Illustration by Bob AulThe late Senator Barry Goldwater spent his long political life boosting progress and never-ending growth. But in retirement in Arizona, Goldwater moderated. He began to appreciate the natural wonders his no-holds-barred growth had destroyed. He realized that water projects and dam construction and home building are all just a never-ending spiral, leading only to greater growth and need for more homes and dams. Near the end of his life, he even admitted that if he could do it all over, he would oppose building Glen Canyon Dam on the Colorado River—a massive power generator that made modern Phoenix possible.
Irvine Mayor Larry Agran is running in the opposite direction. Once the preeminent slow-growth official in the county, a man who understood the value of land preservation, Agran has become an enthusiastic builder and unabashed Irvine Co. ally, boasting recently that his job as mayor now is to “see the buildout of the city.” Nothing exemplifies this transformation better than Quail Hill, located just off the 405 freeway near Jeffrey in Irvine.
“All of that will be preserved,” Agran used to say of the low rocky hill. In the 1980s, the fight to preserve Quail Hill was Agran's Gettysburg. He constantly pointed to the unspoiled land as his greatest victory—the point where he had rallied an otherwise staunchly conservative citizenry to oppose developing the biologically sensitive hill.
It's named after quail, but the hill is vital to Canada Geese migration. Before his failed 1990 mayoral reelection bid, Agran used video footage of the geese to demonstrate to voters his environmental cred. More than 3,000 geese are said to live on the hill for three months during the year.
Make that used to live there. Residents don't really see the geese anymore. Their habitat was decimated by the Irvine Co. development of a golf course that snakes around the back of Quail Hill and consumes part of William R. Mason Regional Park. But that's nothing compared to what's coming next.
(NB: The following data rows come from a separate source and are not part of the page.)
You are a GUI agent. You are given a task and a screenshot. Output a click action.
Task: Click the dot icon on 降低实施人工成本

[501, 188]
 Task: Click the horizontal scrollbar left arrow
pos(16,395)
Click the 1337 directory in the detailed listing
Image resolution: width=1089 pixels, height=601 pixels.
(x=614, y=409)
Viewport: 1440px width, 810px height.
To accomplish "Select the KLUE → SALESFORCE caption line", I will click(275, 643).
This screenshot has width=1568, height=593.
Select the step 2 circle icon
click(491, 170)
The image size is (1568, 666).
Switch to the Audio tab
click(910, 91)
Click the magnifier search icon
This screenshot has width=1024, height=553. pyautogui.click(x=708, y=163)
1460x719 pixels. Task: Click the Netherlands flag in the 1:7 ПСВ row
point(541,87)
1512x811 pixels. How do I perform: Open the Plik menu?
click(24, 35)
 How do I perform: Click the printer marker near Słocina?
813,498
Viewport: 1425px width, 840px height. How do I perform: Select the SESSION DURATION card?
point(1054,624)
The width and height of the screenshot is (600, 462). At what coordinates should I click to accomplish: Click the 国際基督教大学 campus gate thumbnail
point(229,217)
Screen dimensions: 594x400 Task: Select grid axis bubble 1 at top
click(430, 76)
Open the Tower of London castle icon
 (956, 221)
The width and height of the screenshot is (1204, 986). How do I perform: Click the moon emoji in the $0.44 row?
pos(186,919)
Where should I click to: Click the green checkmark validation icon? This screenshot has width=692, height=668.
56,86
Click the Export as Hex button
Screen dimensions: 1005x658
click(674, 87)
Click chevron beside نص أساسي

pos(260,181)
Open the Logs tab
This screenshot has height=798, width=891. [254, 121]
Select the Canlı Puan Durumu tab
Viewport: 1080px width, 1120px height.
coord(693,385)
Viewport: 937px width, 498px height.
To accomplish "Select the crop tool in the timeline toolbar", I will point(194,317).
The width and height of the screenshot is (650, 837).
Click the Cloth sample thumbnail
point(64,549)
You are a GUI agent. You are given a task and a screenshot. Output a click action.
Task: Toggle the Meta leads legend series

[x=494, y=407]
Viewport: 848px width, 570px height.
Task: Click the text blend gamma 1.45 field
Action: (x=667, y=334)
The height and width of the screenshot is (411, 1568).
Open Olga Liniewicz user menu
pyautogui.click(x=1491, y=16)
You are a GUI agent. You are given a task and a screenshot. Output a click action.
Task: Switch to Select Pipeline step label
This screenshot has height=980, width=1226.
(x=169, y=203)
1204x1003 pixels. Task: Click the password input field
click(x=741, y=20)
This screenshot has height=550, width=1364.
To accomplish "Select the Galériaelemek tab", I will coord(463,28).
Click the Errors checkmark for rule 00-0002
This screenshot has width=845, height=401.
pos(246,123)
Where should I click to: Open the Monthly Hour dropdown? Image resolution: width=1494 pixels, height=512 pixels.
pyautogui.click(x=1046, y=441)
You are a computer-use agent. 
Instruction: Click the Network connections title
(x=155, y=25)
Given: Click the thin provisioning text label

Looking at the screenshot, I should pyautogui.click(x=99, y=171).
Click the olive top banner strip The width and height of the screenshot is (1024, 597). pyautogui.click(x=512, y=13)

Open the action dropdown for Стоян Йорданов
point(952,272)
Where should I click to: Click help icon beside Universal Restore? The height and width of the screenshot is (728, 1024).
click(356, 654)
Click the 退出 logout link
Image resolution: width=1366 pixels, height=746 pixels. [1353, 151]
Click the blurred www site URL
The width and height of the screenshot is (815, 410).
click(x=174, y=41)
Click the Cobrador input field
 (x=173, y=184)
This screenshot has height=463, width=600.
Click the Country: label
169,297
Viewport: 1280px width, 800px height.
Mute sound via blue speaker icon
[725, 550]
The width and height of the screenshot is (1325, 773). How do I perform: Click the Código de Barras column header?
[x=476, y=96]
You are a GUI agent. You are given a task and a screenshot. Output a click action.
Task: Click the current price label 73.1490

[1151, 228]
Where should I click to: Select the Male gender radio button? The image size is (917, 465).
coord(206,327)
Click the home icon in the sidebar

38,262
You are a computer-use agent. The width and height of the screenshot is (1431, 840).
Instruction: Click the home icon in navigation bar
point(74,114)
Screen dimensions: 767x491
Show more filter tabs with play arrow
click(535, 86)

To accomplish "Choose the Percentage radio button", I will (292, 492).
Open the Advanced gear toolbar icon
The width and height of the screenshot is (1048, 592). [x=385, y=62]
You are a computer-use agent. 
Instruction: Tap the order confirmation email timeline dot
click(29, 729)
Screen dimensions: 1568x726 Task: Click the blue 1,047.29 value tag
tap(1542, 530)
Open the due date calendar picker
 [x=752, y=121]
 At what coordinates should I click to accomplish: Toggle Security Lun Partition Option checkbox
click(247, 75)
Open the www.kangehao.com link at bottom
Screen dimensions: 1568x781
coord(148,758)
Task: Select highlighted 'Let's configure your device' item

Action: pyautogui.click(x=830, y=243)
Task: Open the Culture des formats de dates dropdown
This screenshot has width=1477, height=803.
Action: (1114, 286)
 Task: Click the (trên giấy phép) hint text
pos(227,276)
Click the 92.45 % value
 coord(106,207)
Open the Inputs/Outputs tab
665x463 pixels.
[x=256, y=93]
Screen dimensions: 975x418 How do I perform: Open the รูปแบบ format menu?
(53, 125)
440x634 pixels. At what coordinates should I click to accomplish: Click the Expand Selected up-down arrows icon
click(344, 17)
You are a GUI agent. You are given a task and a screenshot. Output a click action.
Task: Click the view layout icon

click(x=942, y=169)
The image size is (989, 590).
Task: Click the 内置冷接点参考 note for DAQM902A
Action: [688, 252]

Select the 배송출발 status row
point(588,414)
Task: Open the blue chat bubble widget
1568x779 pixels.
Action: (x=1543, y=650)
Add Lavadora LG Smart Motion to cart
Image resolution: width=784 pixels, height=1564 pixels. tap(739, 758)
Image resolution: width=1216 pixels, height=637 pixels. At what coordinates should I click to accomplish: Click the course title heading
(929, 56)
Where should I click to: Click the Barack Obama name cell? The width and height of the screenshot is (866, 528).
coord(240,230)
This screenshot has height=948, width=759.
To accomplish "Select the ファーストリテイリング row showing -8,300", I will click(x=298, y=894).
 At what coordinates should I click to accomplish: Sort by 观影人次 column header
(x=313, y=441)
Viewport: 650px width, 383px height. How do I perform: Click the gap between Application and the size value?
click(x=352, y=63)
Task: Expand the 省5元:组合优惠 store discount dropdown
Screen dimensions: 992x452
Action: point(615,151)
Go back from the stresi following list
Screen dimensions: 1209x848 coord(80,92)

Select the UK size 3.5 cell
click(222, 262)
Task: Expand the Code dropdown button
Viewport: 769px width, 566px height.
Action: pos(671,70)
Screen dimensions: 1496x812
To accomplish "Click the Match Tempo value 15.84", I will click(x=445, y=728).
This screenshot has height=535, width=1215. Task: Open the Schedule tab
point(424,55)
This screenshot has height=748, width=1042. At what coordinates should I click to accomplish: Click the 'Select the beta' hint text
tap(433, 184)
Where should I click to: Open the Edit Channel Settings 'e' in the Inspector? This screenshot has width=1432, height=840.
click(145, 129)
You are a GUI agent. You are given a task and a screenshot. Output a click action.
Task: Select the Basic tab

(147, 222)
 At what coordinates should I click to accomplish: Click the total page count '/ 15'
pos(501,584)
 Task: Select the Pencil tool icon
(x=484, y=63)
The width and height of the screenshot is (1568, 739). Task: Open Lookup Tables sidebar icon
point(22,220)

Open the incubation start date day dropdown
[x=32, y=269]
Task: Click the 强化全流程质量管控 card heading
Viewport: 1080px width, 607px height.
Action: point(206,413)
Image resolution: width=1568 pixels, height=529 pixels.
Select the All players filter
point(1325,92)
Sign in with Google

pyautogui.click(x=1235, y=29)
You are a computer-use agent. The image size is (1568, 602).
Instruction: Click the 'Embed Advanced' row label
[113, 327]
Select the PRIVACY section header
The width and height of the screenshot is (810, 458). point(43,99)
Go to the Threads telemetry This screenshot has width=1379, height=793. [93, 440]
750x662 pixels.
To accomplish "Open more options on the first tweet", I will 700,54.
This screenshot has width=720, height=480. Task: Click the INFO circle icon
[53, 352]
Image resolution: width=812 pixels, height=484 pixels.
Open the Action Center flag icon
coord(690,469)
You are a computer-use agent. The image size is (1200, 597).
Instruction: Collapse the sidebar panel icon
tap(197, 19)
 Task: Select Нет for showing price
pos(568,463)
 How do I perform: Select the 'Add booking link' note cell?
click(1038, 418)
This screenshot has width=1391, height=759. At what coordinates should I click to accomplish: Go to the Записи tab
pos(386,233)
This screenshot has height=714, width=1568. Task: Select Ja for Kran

Approved by the Agran-led Irvine City Council in 2001, the Irvine Co.'s Quail Hill development plan will put 2,500 homes and 1.1 million square feet of office space on 700 acres smack in the middle of land Agran once wanted preserved forever. Still under construction, Quail Hill is a surreal place of streets named Vermillion and Nightshade winding through neighborhoods of partially built townhouse designs called Harmony, Serenity, Cashmere and Merlot. Homes there will sell for around $400,000.
The Irvine Co. promotes Quail Hill as “the place that lets the natural world speak for itself and gives us the space we need to look and listen.” And in what must be a sudden, chance meeting with reality after 30 years of cookie-cutter development, the company says, “Homes here are not meant to dominate the landscape, but rather take their inspiration from it.”
Ten years ago, Agran's legacy was anchored on the preservation of Quail Hill and the land that surrounds it. That legacy has now been destroyed. Far from learning the value of nature, all Agran seems to have learned over the past decade is the price of political power.